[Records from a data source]
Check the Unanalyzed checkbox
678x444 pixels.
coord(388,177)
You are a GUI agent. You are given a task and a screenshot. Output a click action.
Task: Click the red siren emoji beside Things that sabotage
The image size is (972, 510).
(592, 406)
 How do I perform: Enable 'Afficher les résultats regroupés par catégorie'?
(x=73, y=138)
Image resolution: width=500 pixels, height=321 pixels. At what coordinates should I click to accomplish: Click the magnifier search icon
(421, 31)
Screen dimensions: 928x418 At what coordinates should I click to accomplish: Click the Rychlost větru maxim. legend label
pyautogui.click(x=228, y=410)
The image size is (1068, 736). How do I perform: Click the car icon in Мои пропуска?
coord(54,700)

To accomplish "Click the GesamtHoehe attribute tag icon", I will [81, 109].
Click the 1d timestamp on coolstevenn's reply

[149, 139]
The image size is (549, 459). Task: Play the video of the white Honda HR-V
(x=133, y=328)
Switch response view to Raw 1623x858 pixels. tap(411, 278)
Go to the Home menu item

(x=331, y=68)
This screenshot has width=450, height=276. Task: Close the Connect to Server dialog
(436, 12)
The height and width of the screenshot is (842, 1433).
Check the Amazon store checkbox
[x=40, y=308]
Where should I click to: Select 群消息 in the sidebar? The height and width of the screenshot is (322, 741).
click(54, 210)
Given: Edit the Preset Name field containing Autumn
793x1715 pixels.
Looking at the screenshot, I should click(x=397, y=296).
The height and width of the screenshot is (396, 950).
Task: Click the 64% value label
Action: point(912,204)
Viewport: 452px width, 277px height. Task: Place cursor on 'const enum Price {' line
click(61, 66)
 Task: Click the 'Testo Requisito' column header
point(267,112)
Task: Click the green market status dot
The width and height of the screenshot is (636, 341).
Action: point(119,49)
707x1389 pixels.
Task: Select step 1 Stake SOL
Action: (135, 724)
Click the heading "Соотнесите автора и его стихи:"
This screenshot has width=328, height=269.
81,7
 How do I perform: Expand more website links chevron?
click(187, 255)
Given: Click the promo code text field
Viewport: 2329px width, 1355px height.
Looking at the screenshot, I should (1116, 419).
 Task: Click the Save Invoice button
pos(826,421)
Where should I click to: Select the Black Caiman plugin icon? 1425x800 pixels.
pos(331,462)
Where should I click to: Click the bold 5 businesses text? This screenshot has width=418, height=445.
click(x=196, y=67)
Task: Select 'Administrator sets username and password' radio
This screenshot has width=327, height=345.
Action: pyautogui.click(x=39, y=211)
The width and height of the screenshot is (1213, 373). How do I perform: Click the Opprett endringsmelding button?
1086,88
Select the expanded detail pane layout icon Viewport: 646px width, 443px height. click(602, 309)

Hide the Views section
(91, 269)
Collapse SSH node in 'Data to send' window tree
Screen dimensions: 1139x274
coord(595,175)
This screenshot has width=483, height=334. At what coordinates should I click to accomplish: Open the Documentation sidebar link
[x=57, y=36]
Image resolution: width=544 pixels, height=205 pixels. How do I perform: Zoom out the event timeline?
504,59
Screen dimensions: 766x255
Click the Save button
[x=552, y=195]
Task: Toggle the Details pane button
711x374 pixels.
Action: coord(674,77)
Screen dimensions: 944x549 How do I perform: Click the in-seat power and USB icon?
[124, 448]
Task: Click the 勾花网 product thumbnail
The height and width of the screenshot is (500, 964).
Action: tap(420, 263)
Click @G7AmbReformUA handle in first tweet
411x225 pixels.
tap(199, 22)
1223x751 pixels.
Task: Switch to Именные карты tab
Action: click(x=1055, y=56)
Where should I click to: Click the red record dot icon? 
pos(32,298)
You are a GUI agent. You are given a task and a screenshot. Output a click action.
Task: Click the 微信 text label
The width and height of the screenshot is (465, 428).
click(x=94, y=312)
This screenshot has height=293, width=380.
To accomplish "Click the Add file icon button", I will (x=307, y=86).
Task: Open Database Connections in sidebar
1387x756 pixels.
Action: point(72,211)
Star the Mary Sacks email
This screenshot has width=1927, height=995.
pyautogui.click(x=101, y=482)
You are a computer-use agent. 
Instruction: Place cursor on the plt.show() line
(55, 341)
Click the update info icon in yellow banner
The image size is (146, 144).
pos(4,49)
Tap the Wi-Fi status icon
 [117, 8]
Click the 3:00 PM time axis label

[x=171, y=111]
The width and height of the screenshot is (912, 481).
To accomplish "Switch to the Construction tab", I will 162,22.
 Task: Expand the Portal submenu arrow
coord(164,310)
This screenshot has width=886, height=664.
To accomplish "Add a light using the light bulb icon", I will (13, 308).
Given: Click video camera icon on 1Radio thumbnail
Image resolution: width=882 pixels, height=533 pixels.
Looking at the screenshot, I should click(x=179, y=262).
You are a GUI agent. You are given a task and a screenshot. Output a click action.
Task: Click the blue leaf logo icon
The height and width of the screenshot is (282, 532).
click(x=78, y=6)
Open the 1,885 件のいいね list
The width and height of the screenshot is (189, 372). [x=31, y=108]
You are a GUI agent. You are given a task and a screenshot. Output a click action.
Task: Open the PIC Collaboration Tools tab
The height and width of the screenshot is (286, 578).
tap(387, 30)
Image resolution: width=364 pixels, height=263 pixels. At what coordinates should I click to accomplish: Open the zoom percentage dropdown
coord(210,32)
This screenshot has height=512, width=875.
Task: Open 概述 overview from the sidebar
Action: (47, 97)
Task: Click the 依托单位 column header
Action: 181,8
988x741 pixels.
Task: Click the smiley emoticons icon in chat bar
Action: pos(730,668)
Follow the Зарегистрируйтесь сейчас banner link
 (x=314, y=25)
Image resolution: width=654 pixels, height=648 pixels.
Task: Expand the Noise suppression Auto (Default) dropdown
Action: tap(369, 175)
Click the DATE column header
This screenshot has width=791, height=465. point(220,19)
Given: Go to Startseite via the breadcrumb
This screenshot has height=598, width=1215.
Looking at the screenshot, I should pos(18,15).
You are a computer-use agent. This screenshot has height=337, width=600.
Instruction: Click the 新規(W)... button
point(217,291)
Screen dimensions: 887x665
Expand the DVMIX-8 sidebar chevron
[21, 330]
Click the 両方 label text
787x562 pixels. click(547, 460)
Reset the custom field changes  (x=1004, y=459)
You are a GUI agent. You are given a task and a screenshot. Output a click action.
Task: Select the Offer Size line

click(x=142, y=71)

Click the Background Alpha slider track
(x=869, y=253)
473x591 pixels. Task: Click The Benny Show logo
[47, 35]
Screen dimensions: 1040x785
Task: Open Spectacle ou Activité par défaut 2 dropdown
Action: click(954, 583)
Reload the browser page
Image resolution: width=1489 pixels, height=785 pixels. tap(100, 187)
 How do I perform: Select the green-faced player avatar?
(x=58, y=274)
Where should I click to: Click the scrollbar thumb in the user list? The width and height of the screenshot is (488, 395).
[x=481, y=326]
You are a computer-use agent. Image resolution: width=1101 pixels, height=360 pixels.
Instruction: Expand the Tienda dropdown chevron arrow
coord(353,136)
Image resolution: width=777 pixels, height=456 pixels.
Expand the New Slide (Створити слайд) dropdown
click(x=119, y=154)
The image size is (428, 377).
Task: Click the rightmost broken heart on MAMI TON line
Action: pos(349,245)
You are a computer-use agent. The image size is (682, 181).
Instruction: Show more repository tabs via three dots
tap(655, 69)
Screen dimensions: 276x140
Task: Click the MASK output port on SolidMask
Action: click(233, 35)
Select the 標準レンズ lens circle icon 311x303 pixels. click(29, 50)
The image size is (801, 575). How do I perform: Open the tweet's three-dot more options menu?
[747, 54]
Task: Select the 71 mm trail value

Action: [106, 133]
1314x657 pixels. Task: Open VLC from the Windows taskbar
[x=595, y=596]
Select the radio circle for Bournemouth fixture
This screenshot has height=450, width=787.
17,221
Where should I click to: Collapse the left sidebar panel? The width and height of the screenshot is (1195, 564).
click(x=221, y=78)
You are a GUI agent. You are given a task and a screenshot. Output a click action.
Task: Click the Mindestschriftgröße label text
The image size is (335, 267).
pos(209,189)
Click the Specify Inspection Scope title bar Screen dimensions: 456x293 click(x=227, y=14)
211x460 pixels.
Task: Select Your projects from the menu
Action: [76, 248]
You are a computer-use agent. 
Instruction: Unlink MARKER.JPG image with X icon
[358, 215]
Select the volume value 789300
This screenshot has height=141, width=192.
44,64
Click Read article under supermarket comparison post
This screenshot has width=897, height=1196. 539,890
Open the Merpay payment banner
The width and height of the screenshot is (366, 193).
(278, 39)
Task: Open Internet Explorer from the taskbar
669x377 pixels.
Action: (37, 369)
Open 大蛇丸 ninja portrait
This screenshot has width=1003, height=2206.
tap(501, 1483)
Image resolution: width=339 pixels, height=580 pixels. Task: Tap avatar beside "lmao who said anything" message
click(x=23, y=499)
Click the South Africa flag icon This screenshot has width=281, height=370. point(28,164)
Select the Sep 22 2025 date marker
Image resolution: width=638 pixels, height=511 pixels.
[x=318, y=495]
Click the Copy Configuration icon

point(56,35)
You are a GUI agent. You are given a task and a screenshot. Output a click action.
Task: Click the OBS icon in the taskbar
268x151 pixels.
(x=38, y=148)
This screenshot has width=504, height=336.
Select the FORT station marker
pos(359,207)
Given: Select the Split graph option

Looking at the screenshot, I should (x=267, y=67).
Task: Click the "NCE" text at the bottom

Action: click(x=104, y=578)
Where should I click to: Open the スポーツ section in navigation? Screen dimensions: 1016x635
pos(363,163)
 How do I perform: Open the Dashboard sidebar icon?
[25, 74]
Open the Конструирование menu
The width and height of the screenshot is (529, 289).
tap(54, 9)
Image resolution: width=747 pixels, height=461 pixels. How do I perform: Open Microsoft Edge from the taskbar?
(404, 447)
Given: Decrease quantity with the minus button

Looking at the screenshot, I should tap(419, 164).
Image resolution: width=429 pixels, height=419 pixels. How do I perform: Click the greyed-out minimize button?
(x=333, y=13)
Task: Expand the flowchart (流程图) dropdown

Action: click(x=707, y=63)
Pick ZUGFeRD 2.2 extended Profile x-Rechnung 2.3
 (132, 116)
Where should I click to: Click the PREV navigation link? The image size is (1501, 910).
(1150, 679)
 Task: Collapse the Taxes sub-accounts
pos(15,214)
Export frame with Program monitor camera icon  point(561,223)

* **Problem requirements**
Work out how many lines in the data hold the word "camera"; reply with the number alone.

* **Exercise response**
2